Award-winning author Susan Traugh’s work can be found on her website at susantraugh.com. She has been writing for 30 years. Her young adult novel, The Edge of Brilliance, is available at Amazon.
“I’m just a mom,” I said in answer to the question at the dinner party. As I stood facing his colleague who had asked the question, I watched my husband’s surprised face as he engaged in a separate conversation next to me.
“What do you mean ‘you’re just a mom’?” he asked on the way home. “You’re a writer—you’re good. What are you talking about?”
I knew he was shocked. But, I couldn’t help how I felt. Yes, I wrote. But not what I wanted. Not the way I wanted. As the stay-at-home mom taking care of three disabled kids, my life was a whirlwind of medical emergencies, hospital runs, doctor’s visits and kids who were both physically and emotionally fragile. THAT was my main job—and it wasn’t fodder for cocktail parties. I was more private than that.
I did write. I’d tried children’s picture books (because they were ‘fast’,) but my plots were trite and my ideas shallow. I’d tried beginning readers, but my heart just wasn’t in them. I wrote lesson plans for my husband’s music books, or articles for small magazines when the kids were asleep. Yes, it was writing. Yes, it was published. But it fed our piggy bank—not my soul.
I wanted to write the great American novel. I’d wanted to do it since I was a kid. For me, THAT was the definition of a writer and I would not be successful until THAT goal was reached.
But it just wasn’t happening. Between the kids’ needs, my lack of time, my lack of energy and a writer’s block that had lived in my head for a decade, my novel glittered at me like a tiny, taunting beacon at the end of an enormously long tunnel. I had responsibilities. I had obligations. Novel-writing was an indulgence we couldn’t afford.
Besides, I had no clue what I even wanted to write about. While I had plenty of life experiences to write about, I was private. I wasn’t a Facebook divulger or a cocktail party gossip. Yes, I wanted to write a book about the human soul. I wanted to write a book that would resonate through the ages. But, I didn’t want to rip my heart out to do it.
And that left the paper blank. Then life would contort in a way that forced me to bear my soul on the page.
In addition to all the other medical and psychological issues my kids already faced, at puberty, my youngest daughter had developed a severe form of bipolar disorder and everything began careening out of control. Soon life was a whirlwind of hospitalizations, unpredictability, police encounters, bad decisions and the terrifying consequences of my daughter’s bizarre behavior. As I fought harder and harder to save my child’s life, any hope of writing anything was washed away from me by the tsunami of mental illness.
Night after night I lay awake crying for my daughter, crying for her lack of future and crying for all the way I was losing her. Night after night I was haunted by the realization that, no matter what I did, I might not be able to save her life. The heartache and helplessness felt like they would destroy me. I believed I had nowhere to turn. I had nowhere to go. The maze of mental healthcare was arduous and uncertain. Gaps and rules made the journey treacherous. I had no reliable mentor or shoulder to cry upon. Navigating alone and in the dark, I did not know where to turn.
And so I started to write. Suddenly all the pieces came together: if I couldn’t save my daughter’s life, I could save the life of my protagonist in my novel. If I couldn’t find the right meds, a safe facility, or a happy ending for my child—I could do it for my character. If I couldn’t find the answers to my myriad problems with my girl—I could find direction as the characters came alive in my book and offered me advice.
The flood gates opened and I began to pour my heart, my pain and my hope into my novel. When my daughter’s behavior became extremely difficult, instead of lying in bed crying, I sat at the computer typing out a solution.

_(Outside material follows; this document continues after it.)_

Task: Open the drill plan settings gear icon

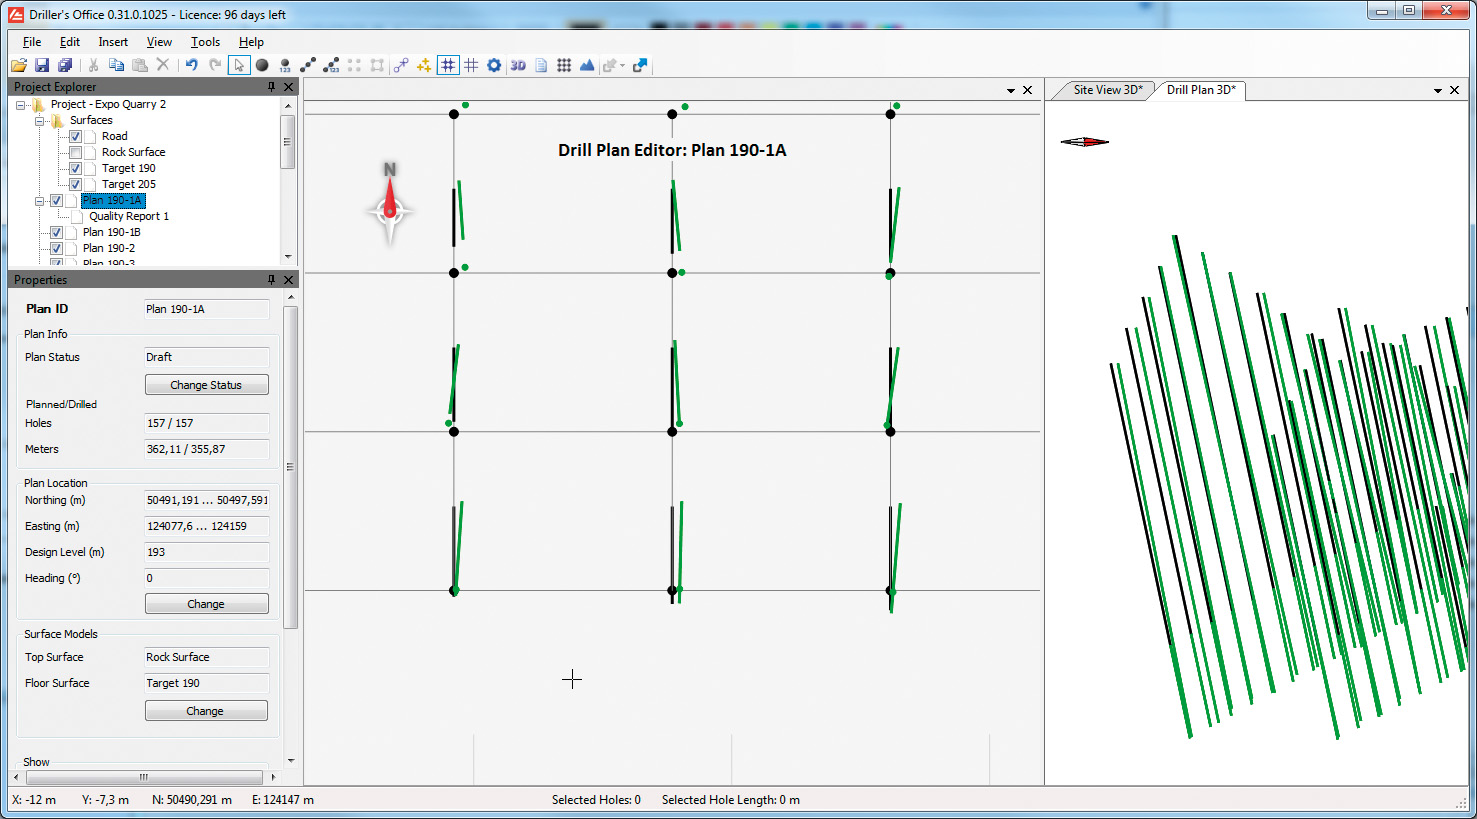Action: pos(494,64)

When the love for my own child threatened to rip my heart apart, I poured that love into my characters. And my story began to write itself—take on a life of its own—direct me to a place of peace and healing pain that felt real and whole and full of hope. Yes, the tsunami of mental illness had devastated the landscape and removed every landmark of familiarity, comfort and security. But that bareness of ground opened up a wide expanse to fill with hope. There was no place to be private. There was nowhere to hide. I was exposed for the whole world to see as I wrote fiction—but fiction whose fundamental truths reached down into my soul and scrawled them all across the page.
This was my rawest self. This was my most exposed self. The private me was stripped bare and displayed to the world. And yet, it was okay. I realized that, by stripping bare, by telling all, by exposing my wounds, I’d found a way to my most precious inner truth…and a publisher saw this.

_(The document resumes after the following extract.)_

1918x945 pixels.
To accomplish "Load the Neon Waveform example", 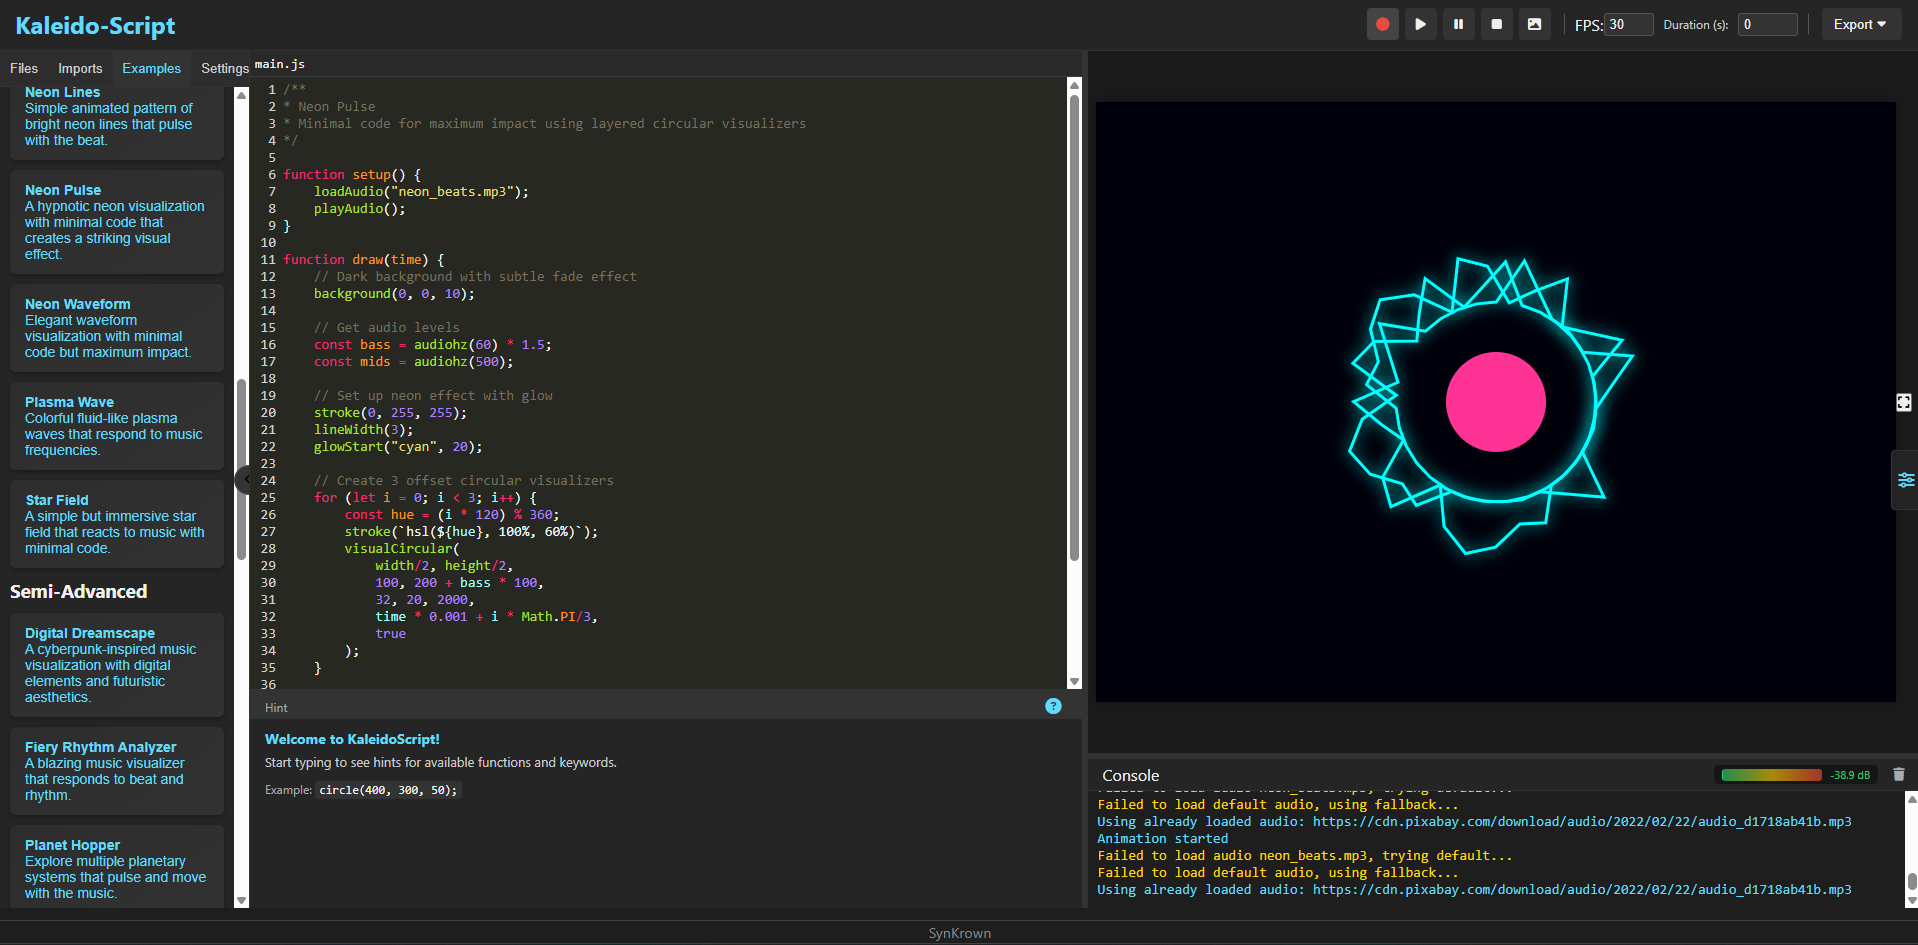I will click(x=116, y=328).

My book is out. It is getting good reviews. I can now say, with confidence, that I wrote the great American novel. But I did more than that.
For, in the process, I faced my own fears, I found unique, creative answers to my problems and I forged a bond with my daughter that has pulled us both through the storm and into a relationship of mutual respect, health, support and love. Did I go all in? Absolutely. But, it was what I got out of it that counts.